◆ Source ◆
═══

1. One interesting part of the paper to me is the strategy in Algorithm 5 that is asymptotically optimal and optimal in the minimax sense. Although the strategy is not very original (a small modification of a strategy suggested by Lai), it is a new observation for a strategy to be asymptotically optimal and minimax optimal. However, it should be noted that it is optimal only in the case of two arms, which is a major drawback. The authors are encouraged to improve on this result. 2. I like the idea of using the hypothesis test result of Wald to come up with the ETC strategy in Algorithm 2 that achieves the lower bound for ETC strategy. This idea is new to the best of my knowledge. However, again it is challenging to extend this to multi-armed case. 3. I feel that Theorem 5 is rather straight forward to see from the results of the optimal BAI algorithm and there is not a lot of novelty in this result. 4. Although presented as the main result of this paper, I do not see very novel ideas in the proof of the lower bounds for these strategies. Hypothesis testing inequalities stemming from a particular inequality in Tsybakov's book " Introduction to Nonparametric Estimation" , has been used before in the bandit literature for proving lower bounds ". In fact the main step in the proof is Garivier's inequality. The parts of the proof that follows is fairly straight forward. Moreover the results have been presented only for the two arm setting. 5. Overall I like the flavor of the results presented in the paper. I like the Algorithm 5 and corresponding proof, as to the best of my knowledge this is original in the literature. The lower bounds for ETC are new results but may seem straight forward. The major drawback of the paper is the simple two arm setting and that there is not much practical significance of the paper. I would encourage the authors to generalize these results in future. 6. The presentation of the paper is very clear.

Confidence in this Review

2-Confident (read it all; understood it all reasonably well)


Reviewer 6

Summary

This paper study the explore-then-commit strategies in the multi-armed bandit setting. The purpose of this article is to show that the explore-then-commit strategy based exportation and exploration is necessarily suboptimal. As the authors mentioned recent progress on optimal exploration strategies have suggested that well-tuned variants of two-phase strategies might be near-optimal. This paper On the contrary, show that optimal strategies for multi-armed bandit problems must be fully-sequential, and in particular should mix exploration and exploitation. This paper proved the lower bound for the Explore-Then-Commit strategy. And showed that a fully sequential strategy can be better, which proved that ECT are necessarily sub-optimal. The main contribution of this paper is to fully characterize the achievable asymptotic regret when the gap is either known or unknown and the strategies are either fixed-design, ETC or fully sequential.

Qualitative Assessment

The argument made about the explore-then-commit strategy in multi-armed bandit is very interesting and novel. And the authors also proved that this strategy is necessarily suboptimal by providing lower bounds for ETC strategy and general strategy with both known and unknown gap. Also empirical results also provide evidence for the conclusion to hold in practice. One important limitation of this work is that the main proof in this paper is focusing on the two-armed bandit case. The extension to multi-armed bandit cases is not straightforward and is not clearly addressed.

Confidence in this Review

2-Confident (read it all; understood it all reasonably well)

═══

◆ Provided records ◆
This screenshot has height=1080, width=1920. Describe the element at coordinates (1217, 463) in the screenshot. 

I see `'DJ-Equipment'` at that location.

═══

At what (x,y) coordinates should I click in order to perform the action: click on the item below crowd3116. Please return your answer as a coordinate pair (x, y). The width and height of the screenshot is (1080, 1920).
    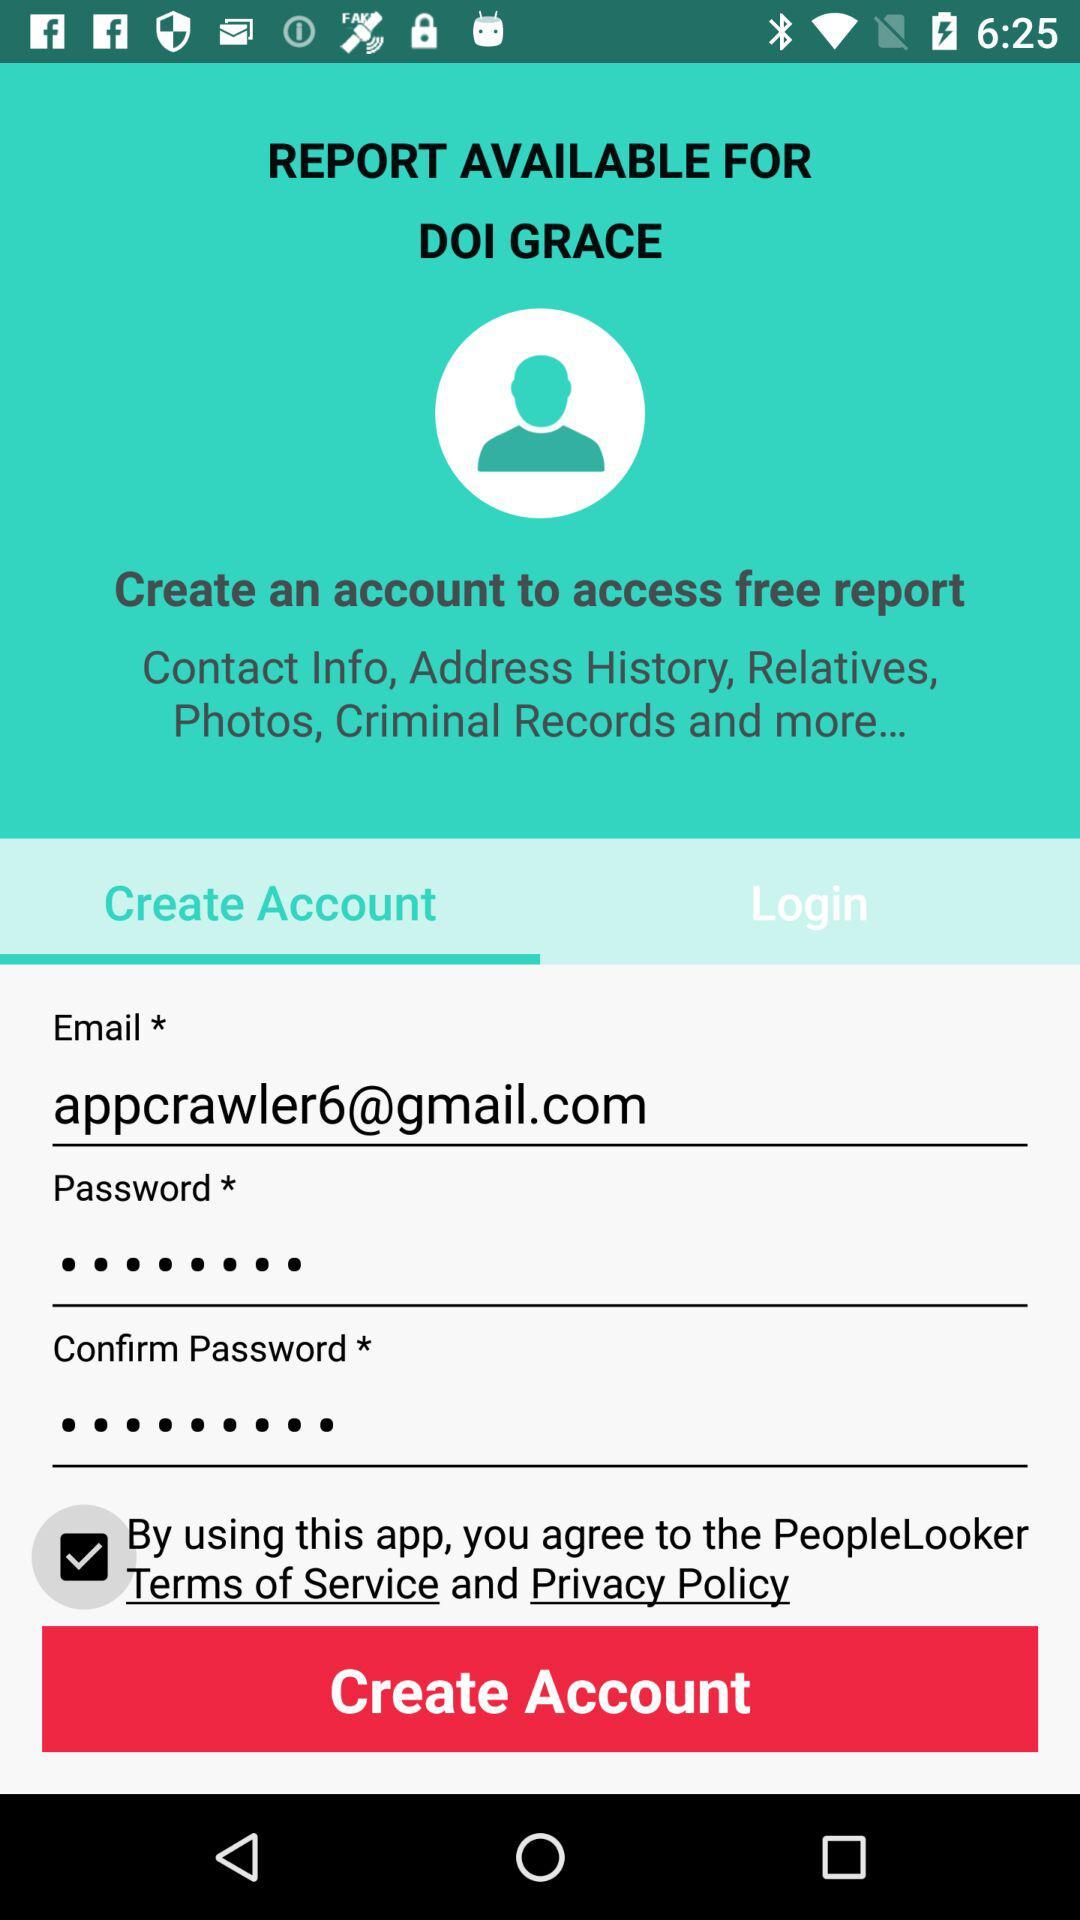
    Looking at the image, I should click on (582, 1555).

═══

◆ What is required ◆
From the peer reviews at the top, write out the part that starts with the words "The argument made" and ends with "not clearly addressed.", copied word for word.

◆ Solution for this problem ◆
The argument made about the explore-then-commit strategy in multi-armed bandit is very interesting and novel. And the authors also proved that this strategy is necessarily suboptimal by providing lower bounds for ETC strategy and general strategy with both known and unknown gap. Also empirical results also provide evidence for the conclusion to hold in practice. One important limitation of this work is that the main proof in this paper is focusing on the two-armed bandit case. The extension to multi-armed bandit cases is not straightforward and is not clearly addressed.